Testimony highlights inequitable energy practices in Illinois gas-rate cases
Justin Schott (MS ’06), a University of Michigan School for Environment and Sustainability (SEAS) lecturer and project manager of the Energy Equity Project, recently served as an expert witness in two gas-rate cases in Illinois.
Schott testified before the Illinois Commerce Commission about rate hikes proposed by Peoples Gas Light and Coke Company and Ameren, two Illinois-based investor-owned utilities.
Schott’s testimony focused on how the rate hikes would disparately impact low-income customers in Chicago, most of whom are Black or Latinx and are subject to inequitable energy practices related to disconnection and reconnection.
Illinois consumer and environmental groups are seeking “restorative justice” in the cases, which calls for investments in energy efficiency and electrification for low-income customers.

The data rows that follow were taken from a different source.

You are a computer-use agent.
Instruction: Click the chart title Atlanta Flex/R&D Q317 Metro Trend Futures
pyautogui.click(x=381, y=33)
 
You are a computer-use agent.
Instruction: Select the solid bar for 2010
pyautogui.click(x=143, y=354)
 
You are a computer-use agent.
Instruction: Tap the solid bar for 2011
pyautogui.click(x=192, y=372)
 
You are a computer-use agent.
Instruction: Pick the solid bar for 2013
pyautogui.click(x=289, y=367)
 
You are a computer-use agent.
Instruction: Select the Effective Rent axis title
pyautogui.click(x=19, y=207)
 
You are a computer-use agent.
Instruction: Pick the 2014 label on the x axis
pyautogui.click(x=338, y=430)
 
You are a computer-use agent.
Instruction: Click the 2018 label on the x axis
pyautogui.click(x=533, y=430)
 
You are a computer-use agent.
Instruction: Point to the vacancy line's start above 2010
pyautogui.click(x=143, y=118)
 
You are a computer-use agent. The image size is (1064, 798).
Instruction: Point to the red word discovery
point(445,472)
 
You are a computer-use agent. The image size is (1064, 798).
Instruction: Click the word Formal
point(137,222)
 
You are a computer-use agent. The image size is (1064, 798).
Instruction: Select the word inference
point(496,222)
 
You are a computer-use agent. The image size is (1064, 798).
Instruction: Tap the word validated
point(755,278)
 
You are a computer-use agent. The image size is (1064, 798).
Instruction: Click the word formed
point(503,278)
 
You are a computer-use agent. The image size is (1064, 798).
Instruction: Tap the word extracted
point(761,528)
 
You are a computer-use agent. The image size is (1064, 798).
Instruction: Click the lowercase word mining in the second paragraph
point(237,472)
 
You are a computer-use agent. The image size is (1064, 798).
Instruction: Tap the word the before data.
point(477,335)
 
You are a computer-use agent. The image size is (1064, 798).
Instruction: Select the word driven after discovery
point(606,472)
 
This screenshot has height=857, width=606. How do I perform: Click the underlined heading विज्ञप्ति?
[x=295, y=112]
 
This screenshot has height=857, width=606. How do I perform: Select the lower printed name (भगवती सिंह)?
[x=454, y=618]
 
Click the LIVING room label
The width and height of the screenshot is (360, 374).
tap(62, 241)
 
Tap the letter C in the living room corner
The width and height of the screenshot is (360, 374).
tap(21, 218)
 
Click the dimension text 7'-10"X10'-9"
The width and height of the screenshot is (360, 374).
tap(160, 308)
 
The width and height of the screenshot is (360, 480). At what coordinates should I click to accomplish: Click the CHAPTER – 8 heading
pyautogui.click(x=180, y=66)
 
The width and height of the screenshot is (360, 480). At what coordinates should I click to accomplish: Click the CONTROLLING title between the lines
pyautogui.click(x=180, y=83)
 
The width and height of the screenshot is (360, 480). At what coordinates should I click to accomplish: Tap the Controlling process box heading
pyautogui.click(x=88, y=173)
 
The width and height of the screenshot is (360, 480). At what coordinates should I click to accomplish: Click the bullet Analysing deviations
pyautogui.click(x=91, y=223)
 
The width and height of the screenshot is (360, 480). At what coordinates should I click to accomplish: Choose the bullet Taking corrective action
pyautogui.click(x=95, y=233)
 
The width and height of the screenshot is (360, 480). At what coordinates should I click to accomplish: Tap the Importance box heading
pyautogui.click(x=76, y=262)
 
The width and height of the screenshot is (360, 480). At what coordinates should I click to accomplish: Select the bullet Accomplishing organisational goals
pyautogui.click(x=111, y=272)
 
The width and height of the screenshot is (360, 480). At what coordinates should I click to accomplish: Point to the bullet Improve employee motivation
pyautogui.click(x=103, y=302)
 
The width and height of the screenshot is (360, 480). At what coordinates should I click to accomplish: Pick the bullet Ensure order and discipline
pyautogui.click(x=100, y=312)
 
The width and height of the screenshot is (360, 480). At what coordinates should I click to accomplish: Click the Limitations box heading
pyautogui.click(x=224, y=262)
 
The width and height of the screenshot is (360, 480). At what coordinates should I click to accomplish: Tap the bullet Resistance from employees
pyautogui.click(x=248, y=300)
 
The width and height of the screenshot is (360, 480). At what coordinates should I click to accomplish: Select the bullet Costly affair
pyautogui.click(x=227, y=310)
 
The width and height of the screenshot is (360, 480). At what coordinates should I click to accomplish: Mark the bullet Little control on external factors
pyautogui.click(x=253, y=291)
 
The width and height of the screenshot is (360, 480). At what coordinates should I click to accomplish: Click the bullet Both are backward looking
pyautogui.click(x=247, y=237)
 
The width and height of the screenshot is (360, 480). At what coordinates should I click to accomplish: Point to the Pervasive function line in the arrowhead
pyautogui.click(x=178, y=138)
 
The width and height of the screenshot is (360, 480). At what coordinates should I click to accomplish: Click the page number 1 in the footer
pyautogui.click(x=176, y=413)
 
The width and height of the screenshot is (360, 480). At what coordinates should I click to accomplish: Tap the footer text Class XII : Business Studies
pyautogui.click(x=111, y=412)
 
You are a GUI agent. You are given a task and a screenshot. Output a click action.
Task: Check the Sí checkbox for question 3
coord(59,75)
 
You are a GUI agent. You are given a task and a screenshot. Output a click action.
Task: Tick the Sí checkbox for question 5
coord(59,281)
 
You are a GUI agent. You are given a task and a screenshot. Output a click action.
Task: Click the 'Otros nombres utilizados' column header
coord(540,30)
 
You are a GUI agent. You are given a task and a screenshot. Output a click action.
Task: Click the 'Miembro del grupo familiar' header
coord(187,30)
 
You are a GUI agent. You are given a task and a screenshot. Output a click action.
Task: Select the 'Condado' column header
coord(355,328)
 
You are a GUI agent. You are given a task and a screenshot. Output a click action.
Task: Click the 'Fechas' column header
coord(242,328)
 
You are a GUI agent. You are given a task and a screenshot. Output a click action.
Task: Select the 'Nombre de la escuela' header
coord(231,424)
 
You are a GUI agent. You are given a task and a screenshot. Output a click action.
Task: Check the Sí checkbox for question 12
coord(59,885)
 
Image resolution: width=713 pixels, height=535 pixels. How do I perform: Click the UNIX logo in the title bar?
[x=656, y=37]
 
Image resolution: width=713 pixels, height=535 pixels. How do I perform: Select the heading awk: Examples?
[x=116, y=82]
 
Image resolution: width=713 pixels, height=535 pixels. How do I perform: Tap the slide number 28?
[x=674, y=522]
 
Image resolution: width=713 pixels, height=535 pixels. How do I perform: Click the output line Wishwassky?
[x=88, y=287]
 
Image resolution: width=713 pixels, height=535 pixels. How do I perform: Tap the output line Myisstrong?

“Black and Latinx households in Chicago face discrimination from their natural gas utility, Peoples Gas,” Schott said. “Even among neighborhoods of similar incomes, households in majority Black and Latinx neighborhoods are having their gas shut off 75% more often than households in majority white neighborhoods and are 20% less likely to be reconnected.
“This disparity is the result of unequal treatment of households facing the same economic conditions. Utilities in Illinois have been required to submit monthly reports on shutoffs and other energy insecurity metrics by ZIP code since 2020, which has helped illuminate the problem. I was shocked to see what the data show and felt it was critical to get this evidence of environmental racism on the record.”
Schott gave his testimony on behalf of four public interest organizations: the Environmental Law and Policy Center, the Environmental Defense Fund, the Natural Resources Defense Council and the Illinois State Public Interest Research Group.
The gas-rate cases are ongoing. If approved, the rate hikes will take effect in 2024.